Engels’in milliyetçilikle asla uzlaşmamış olmasının ve daha ilk gençlik yıllarından başlayarak dünyanın tüm ezilenlerinin kaderiyle kendi kaderini birleştirmeye çabalamasının ve ölene kadar işçi sınıfının her ülkedeki örgütlenmesine yardım etmeye çalışmasının nedeni budur. Bu yüzden, “Tüm ülkelerin işçilerinin çıkarı tek ve aynı, düşmanı tek ve aynı, önlerindeki savaşım da tek ve aynıdır; işçi kitlesi doğuştan ulusal önyargılardan arınmıştır ve tüm yapısı, davranışı özünde insancıl ve milliyetçiliğe karşıdır.

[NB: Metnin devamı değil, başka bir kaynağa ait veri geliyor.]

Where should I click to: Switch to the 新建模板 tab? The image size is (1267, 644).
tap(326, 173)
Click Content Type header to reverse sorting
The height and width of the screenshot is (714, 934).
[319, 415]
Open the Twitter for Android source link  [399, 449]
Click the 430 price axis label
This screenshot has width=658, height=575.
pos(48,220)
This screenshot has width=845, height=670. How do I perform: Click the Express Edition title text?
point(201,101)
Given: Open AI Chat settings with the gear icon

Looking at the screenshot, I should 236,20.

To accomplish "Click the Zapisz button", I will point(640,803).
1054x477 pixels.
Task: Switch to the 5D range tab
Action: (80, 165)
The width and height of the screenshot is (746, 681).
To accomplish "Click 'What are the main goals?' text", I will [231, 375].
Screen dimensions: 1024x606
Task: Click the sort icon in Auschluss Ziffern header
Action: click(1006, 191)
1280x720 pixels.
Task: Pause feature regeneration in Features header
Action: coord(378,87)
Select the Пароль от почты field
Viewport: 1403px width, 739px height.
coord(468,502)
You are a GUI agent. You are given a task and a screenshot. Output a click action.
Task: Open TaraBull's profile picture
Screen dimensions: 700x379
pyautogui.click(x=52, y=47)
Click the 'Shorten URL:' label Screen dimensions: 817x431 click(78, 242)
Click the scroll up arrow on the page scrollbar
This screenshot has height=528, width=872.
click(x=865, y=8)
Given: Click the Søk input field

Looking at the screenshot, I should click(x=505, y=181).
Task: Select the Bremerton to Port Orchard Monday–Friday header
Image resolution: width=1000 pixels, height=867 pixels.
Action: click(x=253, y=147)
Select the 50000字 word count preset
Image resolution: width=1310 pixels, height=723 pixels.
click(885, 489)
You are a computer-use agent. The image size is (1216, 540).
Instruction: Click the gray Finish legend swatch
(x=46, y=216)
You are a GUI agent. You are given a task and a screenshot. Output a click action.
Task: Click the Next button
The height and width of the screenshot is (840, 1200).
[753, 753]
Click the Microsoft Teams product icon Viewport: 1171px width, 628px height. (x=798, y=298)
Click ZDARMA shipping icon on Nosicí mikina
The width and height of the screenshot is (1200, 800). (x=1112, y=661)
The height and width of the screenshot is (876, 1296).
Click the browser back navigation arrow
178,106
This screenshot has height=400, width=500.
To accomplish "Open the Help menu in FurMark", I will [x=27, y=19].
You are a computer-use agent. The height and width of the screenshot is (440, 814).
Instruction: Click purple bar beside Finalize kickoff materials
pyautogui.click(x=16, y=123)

Yalnız işçi sınıfı milliyeti ortadan kaldırabilir ve yalnızca uyanan işçi sınıfı, çeşitli ulusların kardeşliğini sağlayabilir."
Mücadelesine yakından baktığımızda, yazdıklarını okuduğumuzda, Engels’in mirasının bugün neden güncel olduğu kavranabiliyor.